Le temps partiel thérapeutique, souvent confondu avec un mi-temps « de confort », est en réalité une mesure médicale encadrée par le droit du travail et de la sécurité sociale.

Ce dispositif engage directement l’employeur car en cas de litige, le temps partiel thérapeutique peut devenir un terrain de contestation.

Que vous soyez employeur ou RH, il est essentiel de bien comprendre les droits et obligations liés à ce dispositif, pour sécuriser vos pratiques et éviter les conflits.

L’affirmation fréquente des services de paie et de certaines publications spécialisées qu’un temps partiel thérapeutique, au prétexte qu’il est prescrit par le médecin traitant et validé par la CPAM et le médecin du travail, ne nécessite pas de rédiger un avenant au contrat de travail du salarié concerné est une ineptie.

Elle ne repose sur aucun fondement juridique, et met inutilement l’employeur hors la Loi, dans le non-respect de la règlementation rigoureuse du travail à temps partiel.
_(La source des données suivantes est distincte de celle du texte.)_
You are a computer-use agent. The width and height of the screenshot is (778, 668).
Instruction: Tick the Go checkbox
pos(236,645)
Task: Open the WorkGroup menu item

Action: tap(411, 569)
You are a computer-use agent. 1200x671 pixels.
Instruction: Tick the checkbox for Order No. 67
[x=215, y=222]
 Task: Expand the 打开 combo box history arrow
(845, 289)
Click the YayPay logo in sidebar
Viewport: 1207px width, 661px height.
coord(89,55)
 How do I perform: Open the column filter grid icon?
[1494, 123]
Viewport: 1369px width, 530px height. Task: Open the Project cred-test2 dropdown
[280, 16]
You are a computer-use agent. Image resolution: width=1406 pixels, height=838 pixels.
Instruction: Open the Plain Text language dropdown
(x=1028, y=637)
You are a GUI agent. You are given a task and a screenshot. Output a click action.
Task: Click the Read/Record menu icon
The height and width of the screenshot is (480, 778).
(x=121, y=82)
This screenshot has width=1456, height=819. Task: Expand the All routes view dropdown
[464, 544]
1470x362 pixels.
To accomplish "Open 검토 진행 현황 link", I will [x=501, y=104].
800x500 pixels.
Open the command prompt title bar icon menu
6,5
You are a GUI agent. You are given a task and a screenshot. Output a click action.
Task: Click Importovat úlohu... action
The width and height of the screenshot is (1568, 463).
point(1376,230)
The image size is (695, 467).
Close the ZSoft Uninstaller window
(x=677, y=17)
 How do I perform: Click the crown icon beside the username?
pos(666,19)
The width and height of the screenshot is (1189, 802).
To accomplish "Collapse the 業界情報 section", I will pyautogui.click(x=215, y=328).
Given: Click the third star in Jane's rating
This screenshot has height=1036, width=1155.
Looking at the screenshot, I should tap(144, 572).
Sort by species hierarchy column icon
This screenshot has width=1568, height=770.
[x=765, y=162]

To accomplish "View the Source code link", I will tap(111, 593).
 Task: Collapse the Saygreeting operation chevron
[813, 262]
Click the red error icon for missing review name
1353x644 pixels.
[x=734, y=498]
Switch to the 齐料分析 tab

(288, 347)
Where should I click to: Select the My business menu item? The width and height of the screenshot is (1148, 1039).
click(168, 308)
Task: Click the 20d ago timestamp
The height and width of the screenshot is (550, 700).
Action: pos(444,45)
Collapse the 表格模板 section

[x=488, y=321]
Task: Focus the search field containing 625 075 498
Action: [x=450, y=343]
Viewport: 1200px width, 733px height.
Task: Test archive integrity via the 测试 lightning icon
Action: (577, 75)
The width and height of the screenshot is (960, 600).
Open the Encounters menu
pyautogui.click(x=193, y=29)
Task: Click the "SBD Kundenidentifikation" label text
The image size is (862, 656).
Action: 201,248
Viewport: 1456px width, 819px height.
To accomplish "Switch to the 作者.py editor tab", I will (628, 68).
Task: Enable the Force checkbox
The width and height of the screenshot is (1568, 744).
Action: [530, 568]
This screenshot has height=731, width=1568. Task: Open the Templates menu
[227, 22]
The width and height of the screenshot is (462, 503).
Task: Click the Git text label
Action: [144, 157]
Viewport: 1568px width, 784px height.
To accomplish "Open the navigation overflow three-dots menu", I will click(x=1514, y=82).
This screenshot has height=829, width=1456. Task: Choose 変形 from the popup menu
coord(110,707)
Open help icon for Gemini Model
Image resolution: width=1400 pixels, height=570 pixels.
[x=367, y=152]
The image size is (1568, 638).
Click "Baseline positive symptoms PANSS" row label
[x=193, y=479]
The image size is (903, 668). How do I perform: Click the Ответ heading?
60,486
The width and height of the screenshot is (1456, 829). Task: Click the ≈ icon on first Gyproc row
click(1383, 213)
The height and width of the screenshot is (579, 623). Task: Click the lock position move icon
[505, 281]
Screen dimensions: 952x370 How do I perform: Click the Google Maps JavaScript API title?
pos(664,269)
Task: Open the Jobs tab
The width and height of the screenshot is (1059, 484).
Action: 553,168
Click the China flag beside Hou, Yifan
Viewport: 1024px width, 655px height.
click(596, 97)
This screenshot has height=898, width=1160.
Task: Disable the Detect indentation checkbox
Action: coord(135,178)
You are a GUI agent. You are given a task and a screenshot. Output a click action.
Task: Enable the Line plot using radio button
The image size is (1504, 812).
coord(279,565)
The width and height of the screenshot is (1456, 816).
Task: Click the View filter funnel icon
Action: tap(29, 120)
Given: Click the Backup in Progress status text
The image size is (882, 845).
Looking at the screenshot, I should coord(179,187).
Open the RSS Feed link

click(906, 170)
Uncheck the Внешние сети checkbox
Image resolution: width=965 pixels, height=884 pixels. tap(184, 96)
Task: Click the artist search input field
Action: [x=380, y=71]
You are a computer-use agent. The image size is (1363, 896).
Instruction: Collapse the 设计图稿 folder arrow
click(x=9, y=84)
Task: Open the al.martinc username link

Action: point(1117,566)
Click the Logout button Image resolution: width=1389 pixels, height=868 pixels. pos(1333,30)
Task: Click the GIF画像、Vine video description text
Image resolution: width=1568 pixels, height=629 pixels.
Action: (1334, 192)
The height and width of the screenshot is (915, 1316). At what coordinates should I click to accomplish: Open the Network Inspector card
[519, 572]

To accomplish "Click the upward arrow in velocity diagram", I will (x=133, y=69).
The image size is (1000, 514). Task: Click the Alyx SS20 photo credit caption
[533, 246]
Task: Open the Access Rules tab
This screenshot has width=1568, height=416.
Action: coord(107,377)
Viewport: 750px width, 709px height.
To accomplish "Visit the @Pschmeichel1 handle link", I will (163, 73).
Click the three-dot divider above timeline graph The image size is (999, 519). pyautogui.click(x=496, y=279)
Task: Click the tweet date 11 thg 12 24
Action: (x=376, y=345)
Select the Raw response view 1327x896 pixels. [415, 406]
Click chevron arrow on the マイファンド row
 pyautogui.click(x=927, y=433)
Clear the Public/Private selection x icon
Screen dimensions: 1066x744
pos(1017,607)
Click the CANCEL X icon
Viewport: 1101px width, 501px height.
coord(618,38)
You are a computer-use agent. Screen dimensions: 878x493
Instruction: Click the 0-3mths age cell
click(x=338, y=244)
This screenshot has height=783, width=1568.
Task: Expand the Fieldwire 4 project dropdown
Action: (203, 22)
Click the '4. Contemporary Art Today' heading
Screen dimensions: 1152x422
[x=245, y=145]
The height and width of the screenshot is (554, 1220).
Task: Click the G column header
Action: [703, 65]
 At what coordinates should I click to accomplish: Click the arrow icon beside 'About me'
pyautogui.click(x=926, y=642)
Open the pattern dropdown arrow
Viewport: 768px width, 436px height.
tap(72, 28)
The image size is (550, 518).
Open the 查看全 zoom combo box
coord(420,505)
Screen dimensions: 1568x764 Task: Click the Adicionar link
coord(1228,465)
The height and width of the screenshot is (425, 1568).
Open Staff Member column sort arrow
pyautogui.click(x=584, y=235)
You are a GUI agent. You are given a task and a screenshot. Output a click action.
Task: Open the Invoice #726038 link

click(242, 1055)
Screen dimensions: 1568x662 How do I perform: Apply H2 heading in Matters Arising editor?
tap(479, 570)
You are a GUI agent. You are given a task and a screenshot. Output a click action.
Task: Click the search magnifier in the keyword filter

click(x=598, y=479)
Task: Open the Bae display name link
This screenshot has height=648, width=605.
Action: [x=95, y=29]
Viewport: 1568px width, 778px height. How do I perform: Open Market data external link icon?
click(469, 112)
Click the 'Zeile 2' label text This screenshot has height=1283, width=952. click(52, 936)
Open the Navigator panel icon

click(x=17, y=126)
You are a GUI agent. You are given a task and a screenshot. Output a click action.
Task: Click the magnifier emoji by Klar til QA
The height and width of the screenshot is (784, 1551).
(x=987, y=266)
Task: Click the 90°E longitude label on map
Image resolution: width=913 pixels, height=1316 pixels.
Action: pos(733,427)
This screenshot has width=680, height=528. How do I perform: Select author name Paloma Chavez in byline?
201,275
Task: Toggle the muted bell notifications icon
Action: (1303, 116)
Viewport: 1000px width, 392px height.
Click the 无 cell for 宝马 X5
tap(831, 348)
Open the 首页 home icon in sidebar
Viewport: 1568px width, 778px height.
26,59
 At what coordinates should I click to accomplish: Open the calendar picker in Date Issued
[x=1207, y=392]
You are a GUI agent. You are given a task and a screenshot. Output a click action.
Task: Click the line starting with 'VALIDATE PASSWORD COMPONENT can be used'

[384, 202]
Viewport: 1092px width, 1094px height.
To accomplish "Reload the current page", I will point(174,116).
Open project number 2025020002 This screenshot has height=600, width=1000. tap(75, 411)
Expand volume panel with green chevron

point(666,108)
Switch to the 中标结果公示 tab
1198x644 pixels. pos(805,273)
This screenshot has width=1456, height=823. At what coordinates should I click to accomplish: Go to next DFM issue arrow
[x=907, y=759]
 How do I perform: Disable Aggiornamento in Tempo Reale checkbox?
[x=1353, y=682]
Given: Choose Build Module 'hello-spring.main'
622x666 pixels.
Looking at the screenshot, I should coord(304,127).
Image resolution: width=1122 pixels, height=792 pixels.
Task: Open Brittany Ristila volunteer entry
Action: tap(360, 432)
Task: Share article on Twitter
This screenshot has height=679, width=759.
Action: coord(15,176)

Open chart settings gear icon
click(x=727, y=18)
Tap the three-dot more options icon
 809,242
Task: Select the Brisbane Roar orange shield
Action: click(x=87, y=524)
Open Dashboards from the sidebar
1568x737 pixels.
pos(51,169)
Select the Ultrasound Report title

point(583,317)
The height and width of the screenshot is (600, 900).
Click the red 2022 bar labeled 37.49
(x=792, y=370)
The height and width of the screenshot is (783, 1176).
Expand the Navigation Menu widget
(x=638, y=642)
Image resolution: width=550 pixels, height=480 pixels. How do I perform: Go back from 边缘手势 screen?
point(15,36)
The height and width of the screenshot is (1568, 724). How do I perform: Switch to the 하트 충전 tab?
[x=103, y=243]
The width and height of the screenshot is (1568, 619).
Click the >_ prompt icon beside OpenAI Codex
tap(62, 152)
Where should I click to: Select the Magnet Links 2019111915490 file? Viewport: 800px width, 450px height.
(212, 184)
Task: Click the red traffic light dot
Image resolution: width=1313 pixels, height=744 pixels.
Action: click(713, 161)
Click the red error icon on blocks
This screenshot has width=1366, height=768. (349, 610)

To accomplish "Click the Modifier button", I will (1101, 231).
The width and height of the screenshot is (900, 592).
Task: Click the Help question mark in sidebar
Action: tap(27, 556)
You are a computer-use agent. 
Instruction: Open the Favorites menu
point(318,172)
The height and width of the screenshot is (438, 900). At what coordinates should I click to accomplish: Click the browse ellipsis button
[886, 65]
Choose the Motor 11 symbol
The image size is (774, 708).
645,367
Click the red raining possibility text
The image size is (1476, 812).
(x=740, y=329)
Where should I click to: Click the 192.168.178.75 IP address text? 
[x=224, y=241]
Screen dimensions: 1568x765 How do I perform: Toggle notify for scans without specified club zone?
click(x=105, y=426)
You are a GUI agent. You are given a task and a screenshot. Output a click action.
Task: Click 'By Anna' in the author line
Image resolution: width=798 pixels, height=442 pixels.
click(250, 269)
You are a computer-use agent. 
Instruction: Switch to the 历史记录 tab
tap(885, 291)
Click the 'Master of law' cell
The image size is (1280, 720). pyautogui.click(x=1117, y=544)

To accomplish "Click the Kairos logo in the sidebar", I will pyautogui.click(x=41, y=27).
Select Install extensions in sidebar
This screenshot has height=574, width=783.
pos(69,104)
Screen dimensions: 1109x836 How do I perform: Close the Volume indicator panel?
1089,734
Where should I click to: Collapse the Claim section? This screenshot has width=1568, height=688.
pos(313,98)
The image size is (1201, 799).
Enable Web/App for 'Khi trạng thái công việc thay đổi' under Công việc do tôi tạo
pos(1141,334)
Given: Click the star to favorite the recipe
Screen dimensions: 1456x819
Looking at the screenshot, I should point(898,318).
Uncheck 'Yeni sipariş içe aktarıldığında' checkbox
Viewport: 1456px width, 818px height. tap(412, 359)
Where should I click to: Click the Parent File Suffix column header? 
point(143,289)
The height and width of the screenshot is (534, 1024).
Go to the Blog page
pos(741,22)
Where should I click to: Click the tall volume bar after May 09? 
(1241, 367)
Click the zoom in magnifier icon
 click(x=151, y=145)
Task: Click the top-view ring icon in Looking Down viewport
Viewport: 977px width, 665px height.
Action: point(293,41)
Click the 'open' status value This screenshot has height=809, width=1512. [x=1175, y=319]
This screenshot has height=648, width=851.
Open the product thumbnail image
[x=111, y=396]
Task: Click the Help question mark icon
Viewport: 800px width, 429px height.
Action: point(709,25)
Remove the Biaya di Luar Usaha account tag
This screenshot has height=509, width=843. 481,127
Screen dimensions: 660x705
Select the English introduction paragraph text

Temps partiel thérapeutique

Définir le temps partiel thérapeutique

Le temps partiel thérapeutique permet à un salarié en difficultés de santé de travailler de façon temporaire à temps partiel.

Celui-ci bénéficie durant cette période d’indemnités journalières de maladie versées par la CPAM, en complément du salaire payé par l’employeur, qui se trouve réduit à sa quotité de travail.

Qu’en est-il du contrat à temps partiel ?

Même si le temps partiel thérapeutique ne peut pas obéir à toutes les règles du contrat à temps partiel (pas d’heures complémentaires par exemple), le consentement clair du salarié à cette modification – importante même si temporaire – de son contrat de travail doit être établi.

Car en droit français, le temps partiel est l’exception au principe général du contrat de travail à temps complet, et l’article L. 3123-6 du Code du travail édicte que le contrat à temps partiel doit être écrit.

L’application des règles générales de protection du salarié à temps partiel

contrat à temps partiel

Le temps partiel thérapeutique ne fait pas exception.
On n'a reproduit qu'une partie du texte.